### Stored records
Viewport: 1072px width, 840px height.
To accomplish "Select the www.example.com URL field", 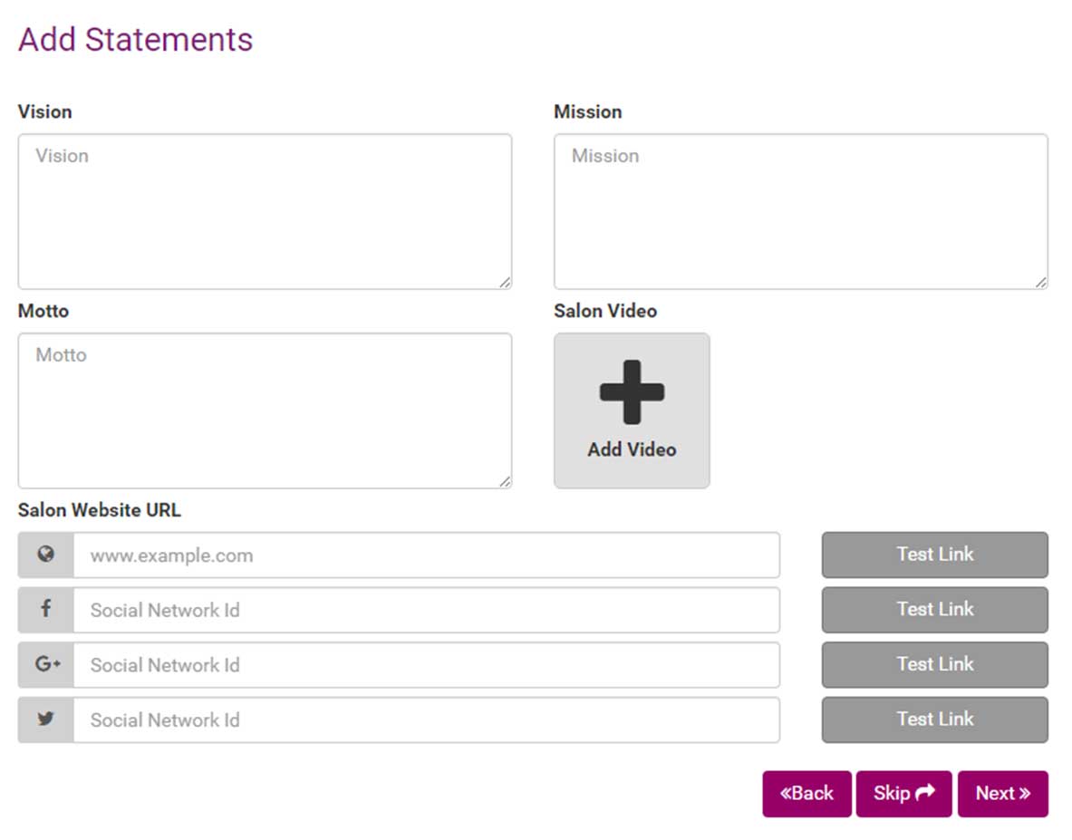I will pos(426,555).
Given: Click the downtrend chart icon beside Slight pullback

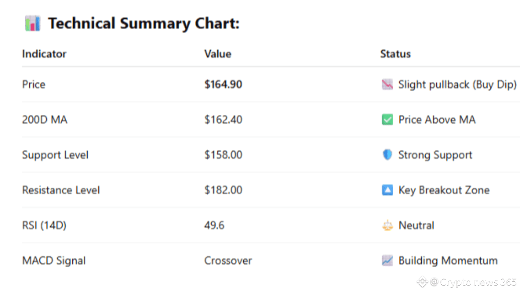Looking at the screenshot, I should tap(388, 84).
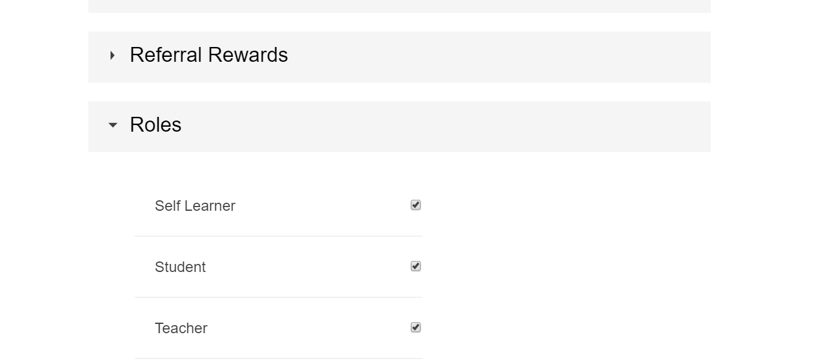Viewport: 822px width, 361px height.
Task: Uncheck the Student role checkbox
Action: [416, 266]
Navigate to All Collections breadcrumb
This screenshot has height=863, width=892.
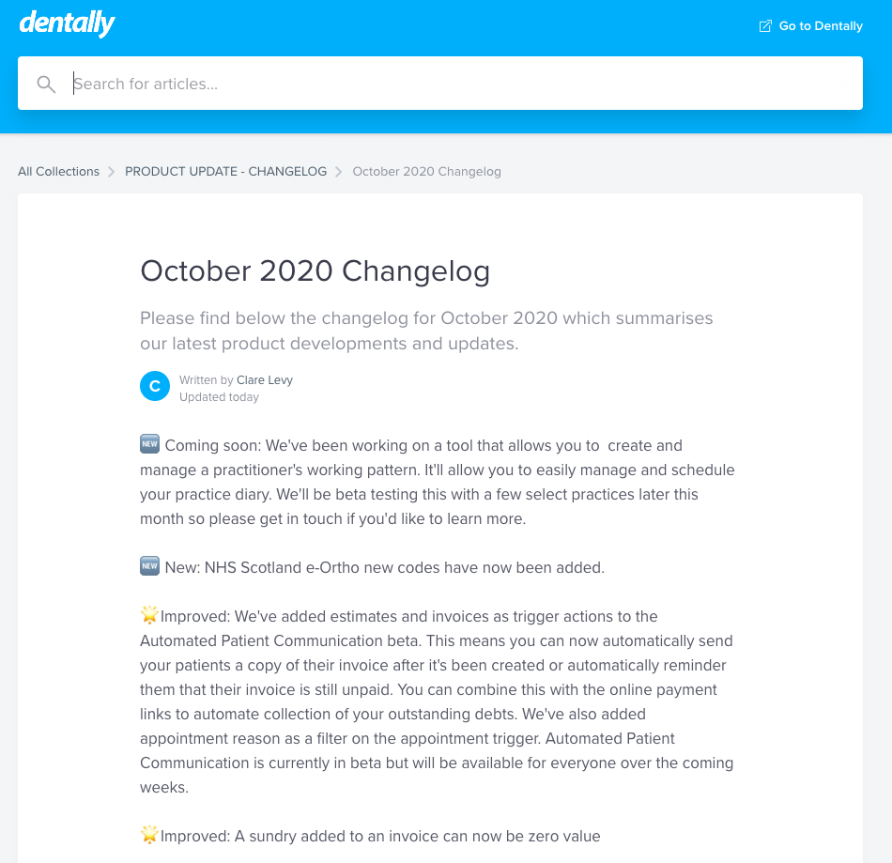(58, 172)
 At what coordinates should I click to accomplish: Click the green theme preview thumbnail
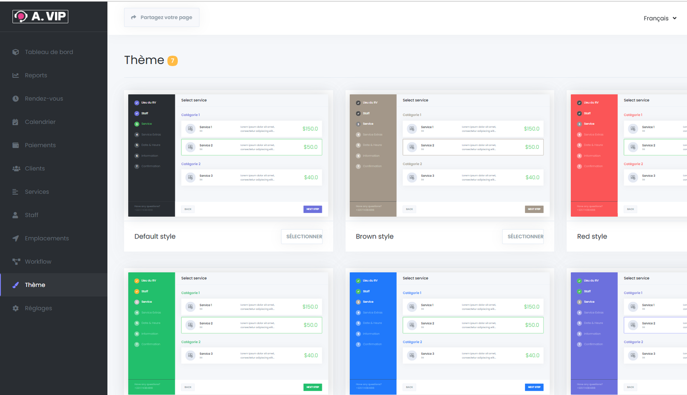(x=228, y=333)
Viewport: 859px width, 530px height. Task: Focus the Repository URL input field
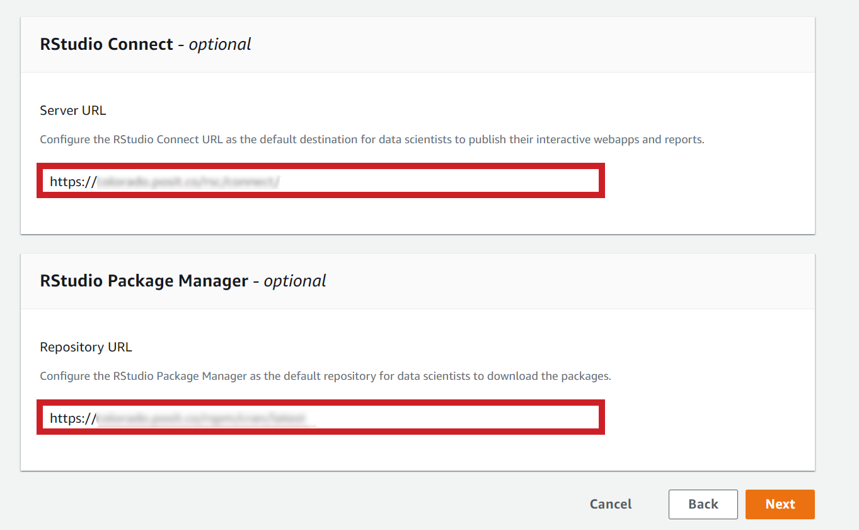coord(320,418)
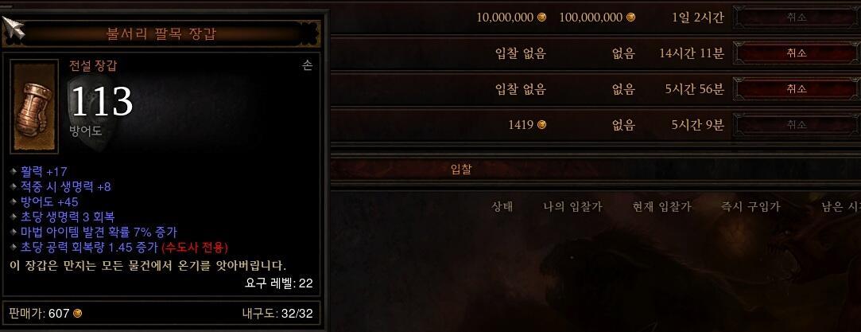
Task: Click the gold coin beside 100,000,000
Action: tap(630, 17)
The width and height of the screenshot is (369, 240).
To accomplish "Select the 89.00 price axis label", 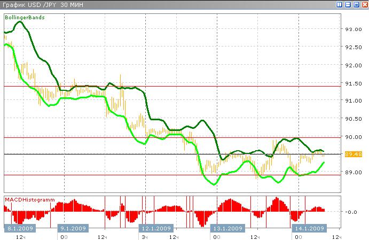I will pos(353,173).
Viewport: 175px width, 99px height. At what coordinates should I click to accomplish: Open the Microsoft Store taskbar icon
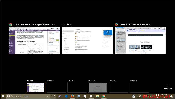click(x=85, y=96)
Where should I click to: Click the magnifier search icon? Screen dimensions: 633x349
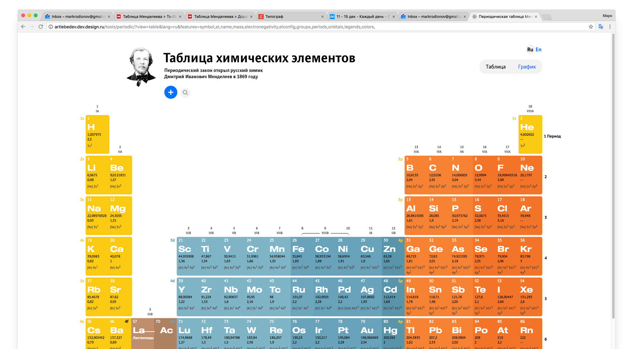tap(185, 93)
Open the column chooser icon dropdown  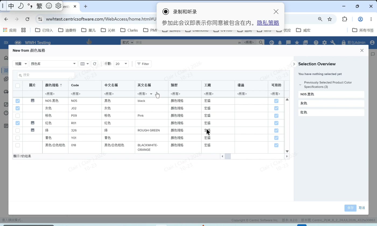coord(84,64)
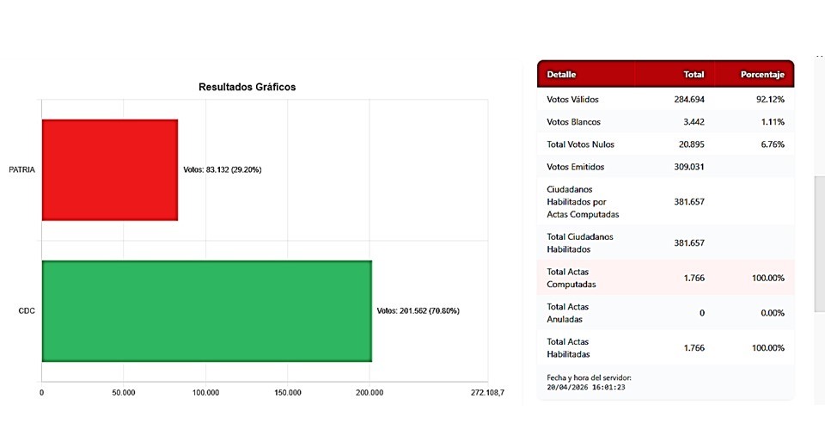Screen dimensions: 825x423
Task: Click the Resultados Gráficos chart title
Action: click(x=247, y=87)
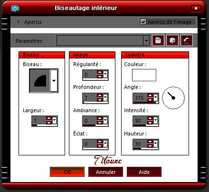This screenshot has width=209, height=192.
Task: Open the Biseau shape dropdown
Action: [x=54, y=81]
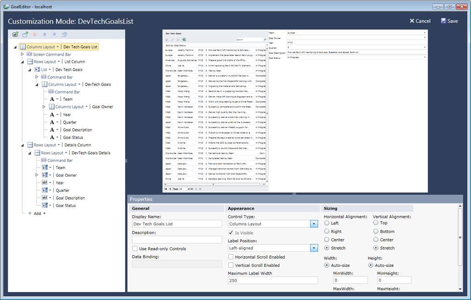Viewport: 471px width, 300px height.
Task: Select the Details Column tree node
Action: (x=78, y=145)
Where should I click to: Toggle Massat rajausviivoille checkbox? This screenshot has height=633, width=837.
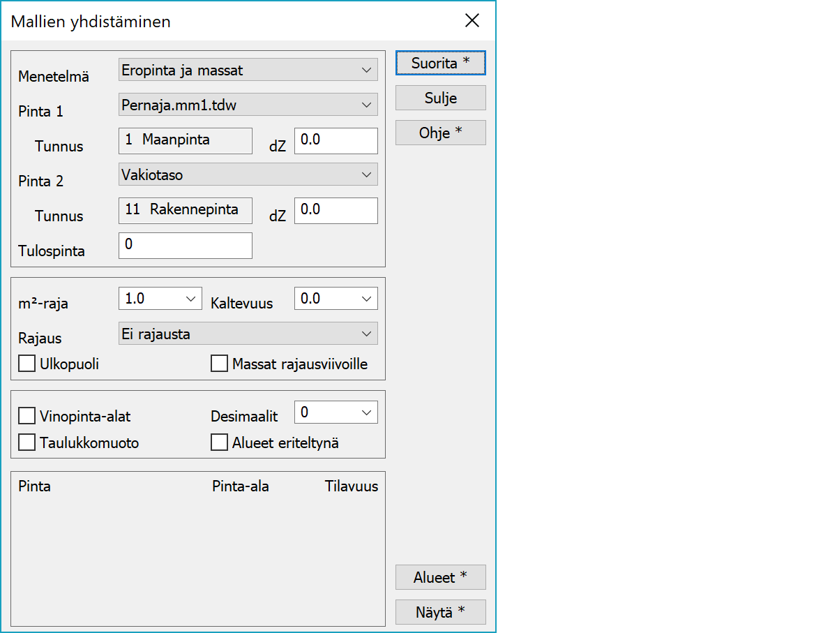tap(220, 364)
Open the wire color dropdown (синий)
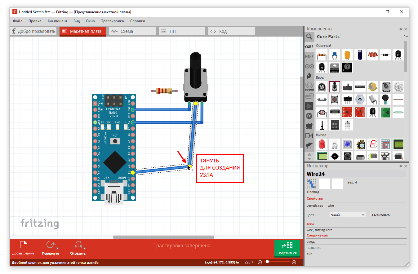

### What is being asked
Put the entries from the line with "Where should I click to: Click" up to and including the line with "tap(185, 93)" into a two-column CSV with columns named input and output. Give one row per entry, with each value in a single quoted field and line breaks replaced by spaces, and leave the pictures out.

### Solution for this task
input,output
"Where should I click to: Click the magnifier search icon? Screen dimensions: 633x349","tap(185, 93)"